**Textauszug:**
-------

Der Vorschlag zieht Mieterhöhungen nach sich, statt Mietsenkungen. Diese können erst auf umfangreichen Antrag für bestimmte Einkommensgruppen erzielt werden. Aus der Erfahrung mit dem Mietzuschuss wissen wir, dass gerade diejenigen, die ihn brauchen, weil ihr Einkommen niedrig ist, nicht in der Lage sind, den Antrag zu stellen. Kotti & Co hat das Thema Sozialer Wohnungsbau auf die politische Agenda gesetzt, damit die Mieten im wahrsten Sinne des Wortes sinken und die Menschen in ihren Wohnungen wohnen bleiben können. Ein Antragsverfahren, welches darauf spekuliert, dass viele ihr Recht auf eine bezahlbare Miete nicht wahrnehmen können, lehnen wir ab!
Die Vorschläge zur Richtsatzmiete von Reiner Wild (BMV) waren hier wesentlich sinnvoller und es ist unverständlich, warum diese nicht geprüft wurden. Für die Bestimmung der Leistbarkeit der Mieten sollte ein Sozialforschungsinstitut herangezogen werden, denn eine angenommene Zumutbarkeit von 7€/qm Kaltmiete bei einem Einkommen von 1.400 € ist mehr als realitätsfern.
- Nettokalt vs. Bruttowarm.
Die Berechnungen zielen entgegen der Vereinbarung im Koalitionsvertrag auf Mieten, die 30% nettokalt des Einkommens verschlingen dürfen. Vom Kotti und der degewo wissen wir, dass die Betriebskosten doppelt so hoch sind, wie die Kaltmiete. Das Konzept erzielt also eine Bruttowarmmietbelastung von bis zu 60%, das ist keine Lösung. In dem Zusammenhang bezweifeln wir, dass die Datengrundlage an, auf der die Bestimmung der durchschnittlichen Betriebskosten von 3,15€/qm zustande kam. Eine vorgelegte Vermieterbefragung von Dezember/2015 war freiwillig. Geantwortet haben demnach nicht diejenigen mit besonders hohen Betriebskosten, was das Ergebnis verzerrt. Es haben zudem nur 53% der privaten Vermieter geantwortet. Dass also die Betriebskosten durchschnittlich bei 3,15 € liegen, bezweifeln wir, denn wir kennen Betriebskosten von 5-6€/qm!
- Reichweite.
Im Vorschlag ist keine Lösung für Objekte enthalten, für die bereits die Darlehen vorfristig und vollständig abgelöst wurden. Wir gehen von unserer Erfahrung in Kreuzberg davon aus, dass insbesondere für Wohnungen in Innenstadtlage, die auf dem Immobilienmarkt gut verwertbar sind, vorzeitig die Darlehen abgelöst werden.

-------

**Verfügbare Daten:**
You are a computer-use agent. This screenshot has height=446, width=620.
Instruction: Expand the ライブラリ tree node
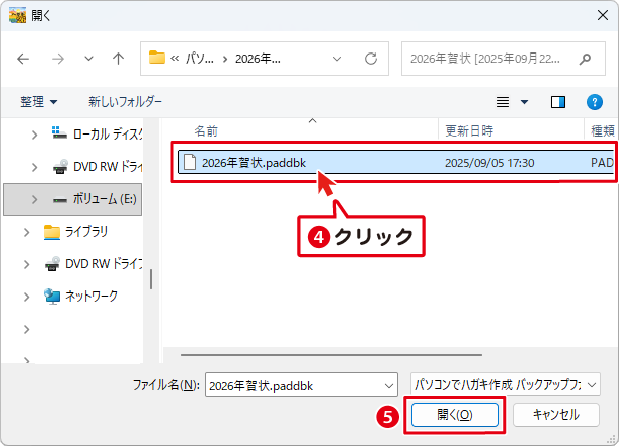[x=27, y=232]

-------

**Arbeitsaufträge:**
1. Gib den Textauszug zwischen „Die Vorschläge zur“ und „mehr als realitätsfern.“ einschließlich wieder und benenne dabei „Sozialforschungsinstitut“ in „Forschungsinstitut“ um.
2. Beantworte anhand des Textauszugs:
(a) Welche Kaltmiete pro Quadratmeter gilt bei einem Einkommen von 1.400 € als zumutbar?
(b) Wie viel Prozent der privaten Vermieter haben auf die Vermieterbefragung geantwortet?
(c) Auf Erfahrungen aus welchem Stadtteil stützt sich die Annahme, dass Darlehen vorzeitig abgelöst werden?

**Lösungen:**
1.
Die Vorschläge zur Richtsatzmiete von Reiner Wild (BMV) waren hier wesentlich sinnvoller und es ist unverständlich, warum diese nicht geprüft wurden. Für die Bestimmung der Leistbarkeit der Mieten sollte ein Forschungsinstitut herangezogen werden, denn eine angenommene Zumutbarkeit von 7€/qm Kaltmiete bei einem Einkommen von 1.400 € ist mehr als realitätsfern.

2.
(a) 7 €/qm
(b) 53 %
(c) Kreuzberg